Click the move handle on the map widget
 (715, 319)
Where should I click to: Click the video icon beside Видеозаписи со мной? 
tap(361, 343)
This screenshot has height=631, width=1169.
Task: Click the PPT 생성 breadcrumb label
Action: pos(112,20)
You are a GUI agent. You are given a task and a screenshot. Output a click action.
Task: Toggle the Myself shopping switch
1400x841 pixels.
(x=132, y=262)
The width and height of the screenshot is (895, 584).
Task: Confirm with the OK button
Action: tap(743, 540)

■ ■ ■

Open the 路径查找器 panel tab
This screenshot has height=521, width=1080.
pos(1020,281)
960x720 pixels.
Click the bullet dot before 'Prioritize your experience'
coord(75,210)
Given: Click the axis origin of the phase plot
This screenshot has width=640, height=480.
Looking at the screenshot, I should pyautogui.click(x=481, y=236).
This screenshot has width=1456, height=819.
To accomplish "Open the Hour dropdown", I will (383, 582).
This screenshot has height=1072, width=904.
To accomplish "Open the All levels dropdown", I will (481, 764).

■ ■ ■

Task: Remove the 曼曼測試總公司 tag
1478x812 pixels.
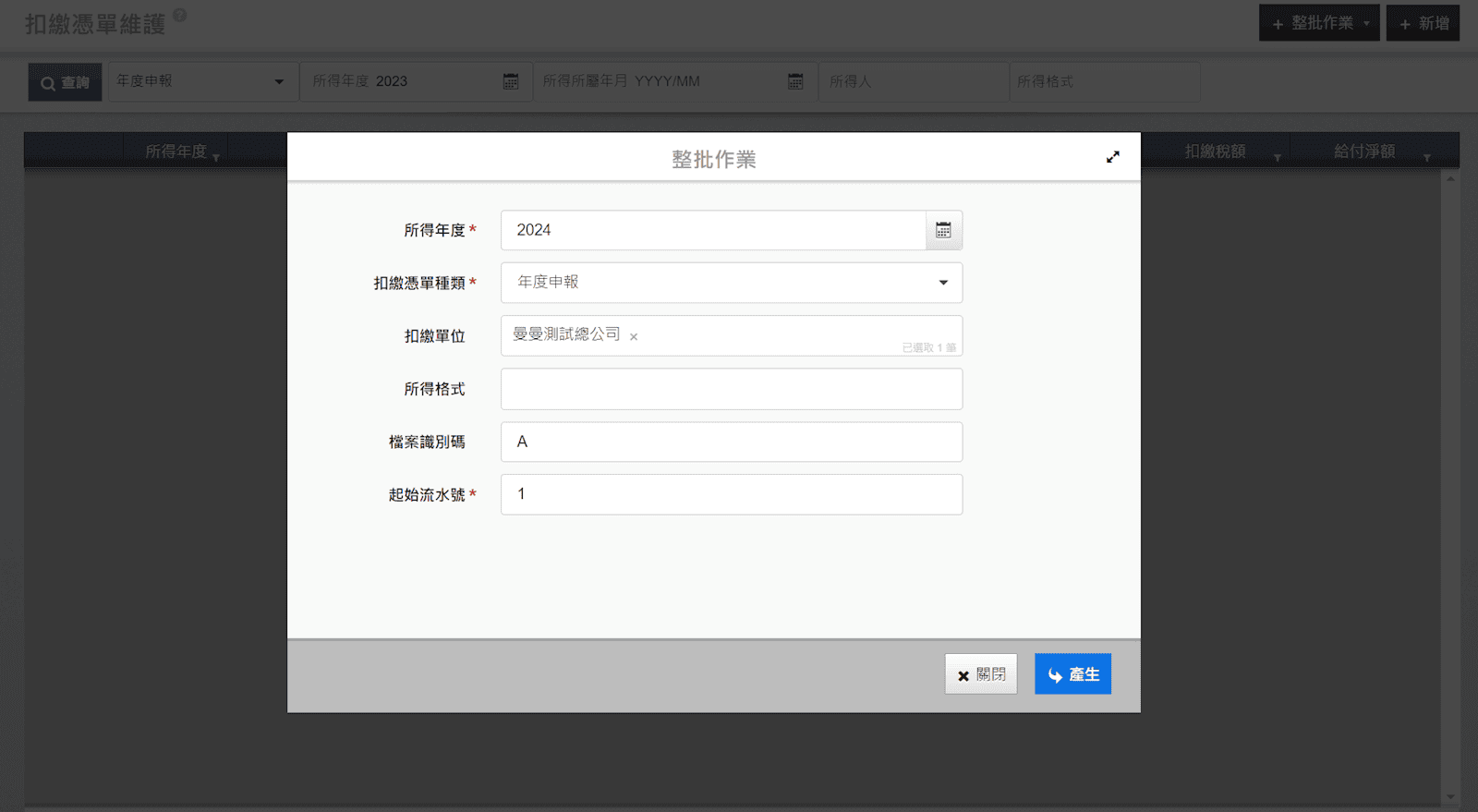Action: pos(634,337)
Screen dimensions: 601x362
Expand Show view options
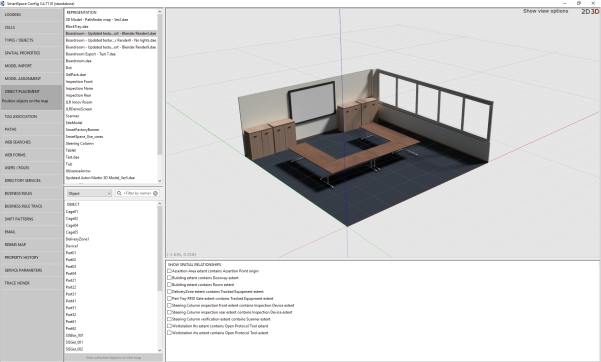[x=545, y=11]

■ ■ ■

**Work request**
Check the listing for the word "dropdown". Show each line that has it.

**Output of the exercise**
To accomplish "Open the Hour dropdown", I will (383, 582).
To accomplish "Open the All levels dropdown", I will (481, 764).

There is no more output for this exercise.